# The Jolly German



## Trickyroo (Sep 26, 2012)

Curious , has anyone had any issues ordering from 
"The Jolly German" ?

I placed a order and was wondering when it will be shipped , i emailed them the other day and haven't heard back yet. I tried calling , but got a answering service , and didn't leave a message. Will try again tomorrow.


----------



## NyGoatMom (Jan 26, 2013)

Hmm...nope worked fine for me.


----------



## Trickyroo (Sep 26, 2012)

Yeah , i ordered it just fine and the payment went through , i got the receipt from them for it …..but when i called and emailed them , nothing…

Going to try again tomorrow.


----------



## grindylo (May 15, 2014)

I bought some Zinpro supplement from them. Just when I started getting worried that I'd been scammed because the shipment was taking so long, it finally arrived. I was literally going to call the company for a tracking number the day it came.
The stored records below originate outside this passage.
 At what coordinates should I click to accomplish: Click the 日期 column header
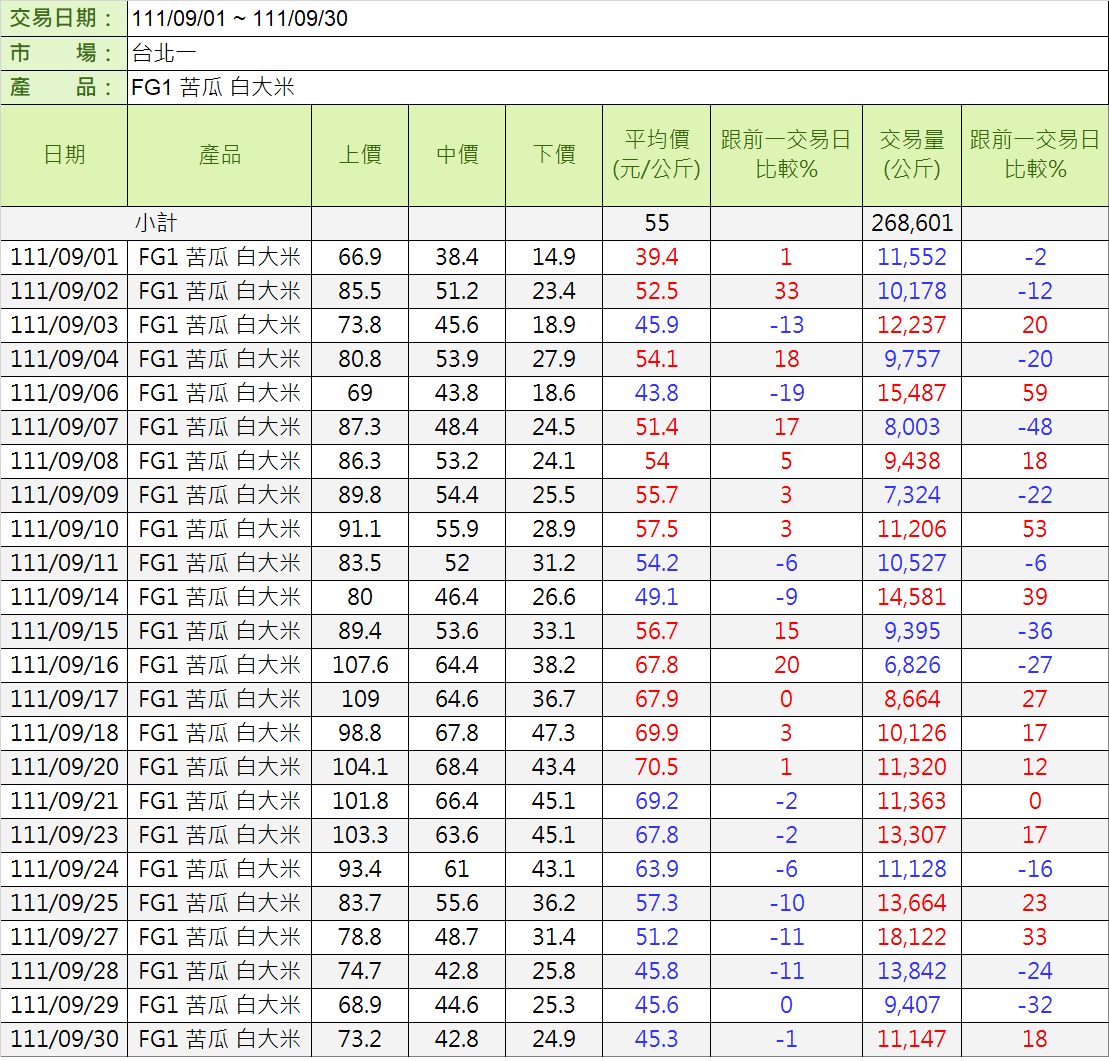(64, 155)
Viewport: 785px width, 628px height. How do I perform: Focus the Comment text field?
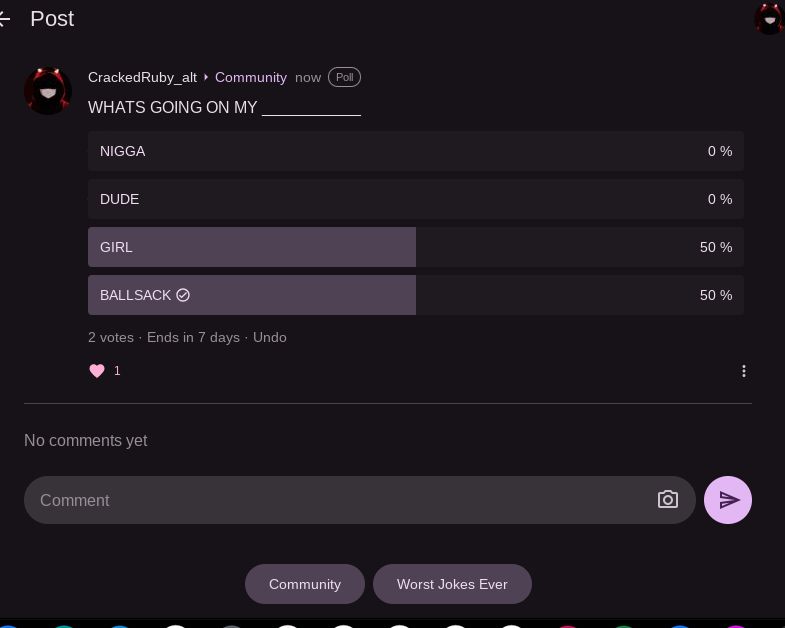(x=340, y=500)
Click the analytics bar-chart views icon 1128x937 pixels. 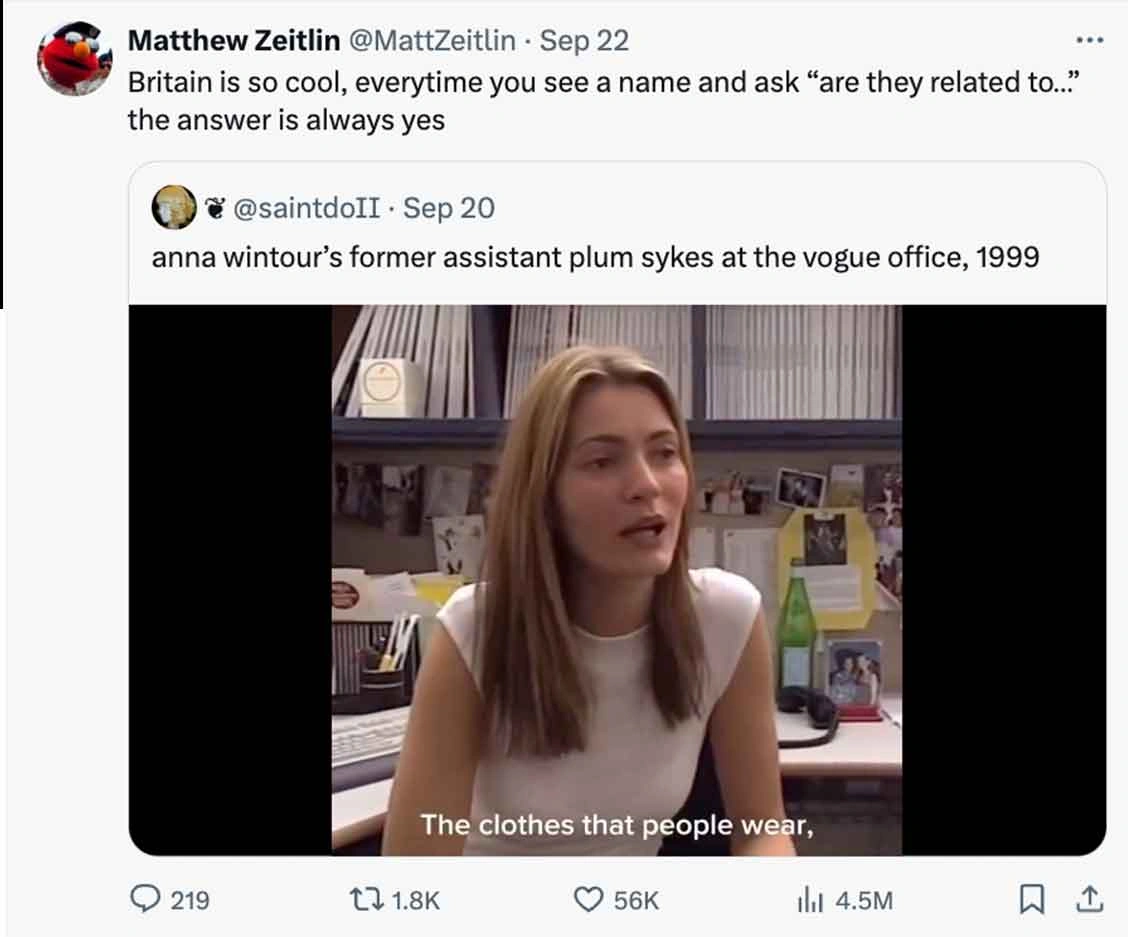810,900
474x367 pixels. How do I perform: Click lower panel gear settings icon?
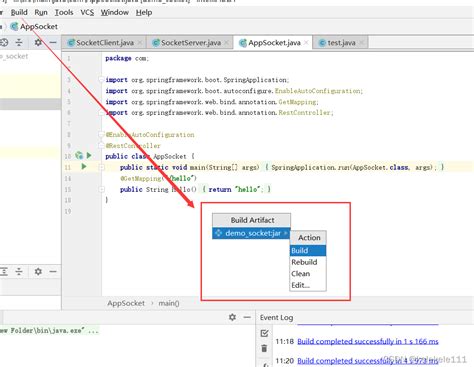(38, 272)
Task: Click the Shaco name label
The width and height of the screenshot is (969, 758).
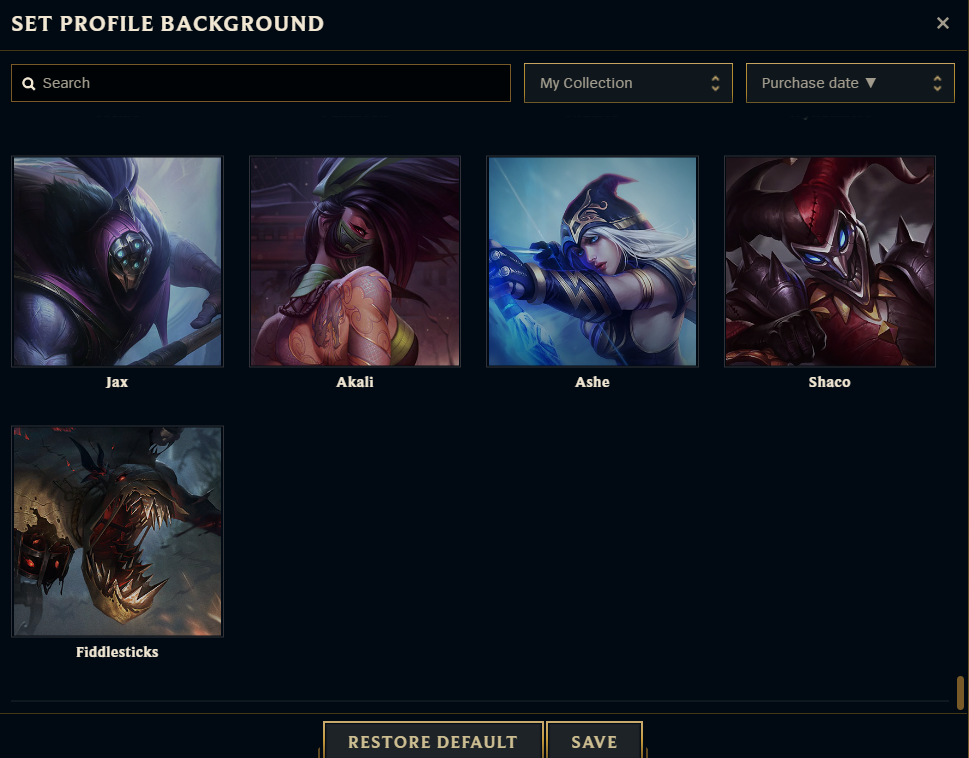Action: coord(829,382)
It probably took two or three weeks. Not unheard of, but they should've been more upfront about a time frame or have provided a tracking number after purchase. Good luck and I hope their customer service is ok!


----------



## Trickyroo (Sep 26, 2012)

Update. A couple days ago i received a email that my order is on its way and should be delivered on Monday  Yay !


----------



## Trickyroo (Sep 26, 2012)

Got my order today


----------